*Task prompt*
Select every line in the material below that contains the word "height", and copy those lines.
=======
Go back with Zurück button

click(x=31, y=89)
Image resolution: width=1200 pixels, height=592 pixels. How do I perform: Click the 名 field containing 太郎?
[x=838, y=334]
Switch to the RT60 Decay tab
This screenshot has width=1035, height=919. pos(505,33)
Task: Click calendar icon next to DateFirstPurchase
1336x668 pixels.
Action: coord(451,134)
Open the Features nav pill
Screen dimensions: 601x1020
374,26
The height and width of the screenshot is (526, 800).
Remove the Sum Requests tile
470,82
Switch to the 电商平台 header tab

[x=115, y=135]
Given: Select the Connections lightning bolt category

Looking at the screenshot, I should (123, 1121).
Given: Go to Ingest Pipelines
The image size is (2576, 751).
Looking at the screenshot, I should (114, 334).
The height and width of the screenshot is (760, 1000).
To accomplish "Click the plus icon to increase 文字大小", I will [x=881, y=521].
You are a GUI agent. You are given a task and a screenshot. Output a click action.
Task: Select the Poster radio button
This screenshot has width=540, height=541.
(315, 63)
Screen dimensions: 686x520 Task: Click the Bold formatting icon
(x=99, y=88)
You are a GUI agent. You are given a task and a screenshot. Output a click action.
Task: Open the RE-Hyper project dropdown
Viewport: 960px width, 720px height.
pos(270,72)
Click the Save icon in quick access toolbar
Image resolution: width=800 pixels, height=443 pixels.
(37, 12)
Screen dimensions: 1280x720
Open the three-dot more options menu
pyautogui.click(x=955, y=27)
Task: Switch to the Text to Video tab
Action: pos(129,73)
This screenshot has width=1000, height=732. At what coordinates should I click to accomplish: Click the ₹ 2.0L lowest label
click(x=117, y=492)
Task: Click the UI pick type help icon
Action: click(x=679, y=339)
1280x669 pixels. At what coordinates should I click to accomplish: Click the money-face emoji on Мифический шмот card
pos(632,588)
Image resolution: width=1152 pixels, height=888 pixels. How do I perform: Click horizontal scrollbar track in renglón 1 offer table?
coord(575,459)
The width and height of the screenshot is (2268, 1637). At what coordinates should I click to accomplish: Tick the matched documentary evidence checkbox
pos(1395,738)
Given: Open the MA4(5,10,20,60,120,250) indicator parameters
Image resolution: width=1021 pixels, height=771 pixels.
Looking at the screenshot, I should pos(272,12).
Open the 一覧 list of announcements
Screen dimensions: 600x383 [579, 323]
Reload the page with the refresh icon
=======
*Answer below*
Image resolution: width=1200 pixels, height=592 pixels. How do I perform: Click the 名 field containing 太郎?
This screenshot has width=1035, height=919. pos(505,33)
The height and width of the screenshot is (526, 800).
The height and width of the screenshot is (760, 1000).
This screenshot has width=540, height=541.
Viewport: 960px width, 720px height.
Image resolution: width=800 pixels, height=443 pixels.
This screenshot has width=1000, height=732. At what coordinates should I click to accomplish: Click the ₹ 2.0L lowest label
Image resolution: width=1152 pixels, height=888 pixels. How do I perform: Click horizontal scrollbar track in renglón 1 offer table?
The width and height of the screenshot is (2268, 1637). At what coordinates should I click to accomplish: Tick the matched documentary evidence checkbox
Image resolution: width=1021 pixels, height=771 pixels.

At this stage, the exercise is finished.